Chief operating officer Kevin Roberts has re-emerged as the most likely candidate to succeed James Sutherland when the Cricket Australia chief executive exits the role after 17 years.
Little more than a week after it appeared that the race was down to CA Board director John Harnden and former Cricket New South Wales chairman John Warn, 46-year-old Roberts is now considered the name first in line amid a flurry of late jockeying for one of the most critical roles in the game. The final word will come whenever the lengthy and at times internally criticised succession process concludes.
Sutherland’s replacement will inherit a freshly minted cultural review of CA as a whole, prepared by the corporate ethics expert Simon Longstaff, and also a review of the Australian men’s team following the Newlands ball-tampering scandal, helmed by the former Test opener Rick McCosker. The findings of both reviews are also in line for imminent release.
CA’s chairman David Peever – who has the in-principle approval of the Board to continue in his role for another three years pending re-election by the state associations at the CA AGM in October – is a keen backer of Roberts. He also strongly hinted at an internal replacement on the day Sutherland formally announced his resignation in early June with 12 months’ notice.
“This is an incredibly complex job, it has many dimensions,” Peever said at the time. “What we must do is find the best person for the role. While I don’t want to put any constraints around it, it is a Cricket Australia role, so we’re probably going to have a little bit of bias towards an Australian, and it is a role in cricket, so we’ll probably have a bias towards someone in cricket.”
Before that announcement, CA Board director Bob Every had resigned in protest at Peever’s plans to remain as chairman, listing the succession planning for Sutherland among numerous reasons for his decision. “The list is long but in my opinion his handling of the MoU, the media negotiations, his ‘fake’ resignation and particularly his handling of succession planning for the CEO leave a lot to be desired,” Every wrote in an email, according to the Australian.

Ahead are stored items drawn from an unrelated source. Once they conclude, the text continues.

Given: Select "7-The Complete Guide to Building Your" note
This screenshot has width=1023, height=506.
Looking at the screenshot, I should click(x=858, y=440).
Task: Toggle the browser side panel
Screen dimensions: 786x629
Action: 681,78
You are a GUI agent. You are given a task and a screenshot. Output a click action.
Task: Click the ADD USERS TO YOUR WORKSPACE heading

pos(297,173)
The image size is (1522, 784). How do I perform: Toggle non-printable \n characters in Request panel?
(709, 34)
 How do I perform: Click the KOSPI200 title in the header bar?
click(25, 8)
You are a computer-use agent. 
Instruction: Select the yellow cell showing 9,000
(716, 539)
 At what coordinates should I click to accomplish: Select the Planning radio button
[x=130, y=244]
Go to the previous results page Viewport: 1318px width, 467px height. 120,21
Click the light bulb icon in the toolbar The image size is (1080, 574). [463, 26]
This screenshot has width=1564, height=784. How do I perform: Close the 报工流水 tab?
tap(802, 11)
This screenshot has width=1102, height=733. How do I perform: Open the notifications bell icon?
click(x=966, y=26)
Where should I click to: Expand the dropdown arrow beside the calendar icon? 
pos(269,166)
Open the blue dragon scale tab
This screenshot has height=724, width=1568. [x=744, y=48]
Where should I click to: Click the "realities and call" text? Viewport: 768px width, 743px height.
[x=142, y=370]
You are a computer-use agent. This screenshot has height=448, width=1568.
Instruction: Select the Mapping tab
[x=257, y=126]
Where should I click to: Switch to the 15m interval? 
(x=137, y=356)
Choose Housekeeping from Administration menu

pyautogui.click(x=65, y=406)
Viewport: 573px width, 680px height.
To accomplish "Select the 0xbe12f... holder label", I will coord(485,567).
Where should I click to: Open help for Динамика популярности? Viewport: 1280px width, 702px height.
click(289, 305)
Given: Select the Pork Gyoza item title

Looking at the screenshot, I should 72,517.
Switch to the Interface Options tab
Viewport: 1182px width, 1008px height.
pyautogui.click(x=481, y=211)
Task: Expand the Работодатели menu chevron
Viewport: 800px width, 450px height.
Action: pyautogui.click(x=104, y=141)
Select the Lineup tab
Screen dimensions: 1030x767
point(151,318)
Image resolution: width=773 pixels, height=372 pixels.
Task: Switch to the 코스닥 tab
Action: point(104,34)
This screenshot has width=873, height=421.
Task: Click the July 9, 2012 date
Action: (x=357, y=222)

A former NSW batsman with two centuries for the state team to his credit, Roberts graduated to corporate roles with the apparel companies Adidas – a former CA sponsor and clothing supplier – and Colorado, before serving as the chief executive of 2XU. In late 2012 he, Peever and Jacqui Hey were jointly named as the first independent directors on the CA Board, after a historic governance change to convert the Board from a collective of 14-state appointed delegates to nine independent directors.
He had appeared the heir apparent to Sutherland when he stepped down from the Board to become executive general manager for strategy, people and culture in late 2015, and was set the kind of task historically associated with CEOs-in-waiting when he was named as lead negotiator for the governing body in their pay negotiations with the Australian Cricketers Association.
These talks, in which CA attempted to break up the fixed revenue percentage model at the core of all collective agreements between the Board and the players since 1998, degenerated into a full-blown dispute, and all players went without pay for nearly a month when the existing MoU expired at the end of June last year. Roberts appeared in a pair of videos attempting to sell CA’s preferred model, which replaced revenue sharing with a capped-bonus system, initially restricted to the top international players but then expanded to include domestic cricketers also. These pitches were not well received by the players.
With an Australia A tour of South Africa cancelled and time ticking down to a Test tour of Bangladesh, Roberts was ultimately sidelined from talks with the ACA’s chief executive Alistair Nicholson, leaving the final compromise to be brokered by Sutherland and the team performance manager Pat Howard. Concerns about the possibility of the dispute stretching into the home Ashes summer compelled Australia’s then prime minister Malcolm Turnbull to make a rare call to leaders on both sides of the divide.
Nevertheless, Roberts has had increasing responsibility bestowed upon him, including a role as the CA executive commissioned to be the main contact for all the state associations. Shortly before Sutherland announced his impending exit, Roberts was promoted to the role of COO, a position that the longtime CEO had never previously entertained as part of CA’s structure.
He is seen by his supporters as a dynamic executive, given to swift decision-making and support for strategic decisions in the realms of scheduling and funding to the states to grow participation numbers in particular. It is also believed that Roberts’ hard-line approach to the MoU was judged as vindicated by a CA internal review.
Other interested candidates have at various stages included the NSW chief executive Andrew Jones, and the Western Australian Cricket Association chief executive Christina Matthews. Warn resigned from his NSW role and also his executive position at shopping-centre company Westfield earlier this year, with a vacancy also emerging for the role of chief executive for the SCG Trust. Harnden has been in parallel negotiations surrounding the possible extension of his tenure as chairman of the Melbourne Grand Prix Corporation.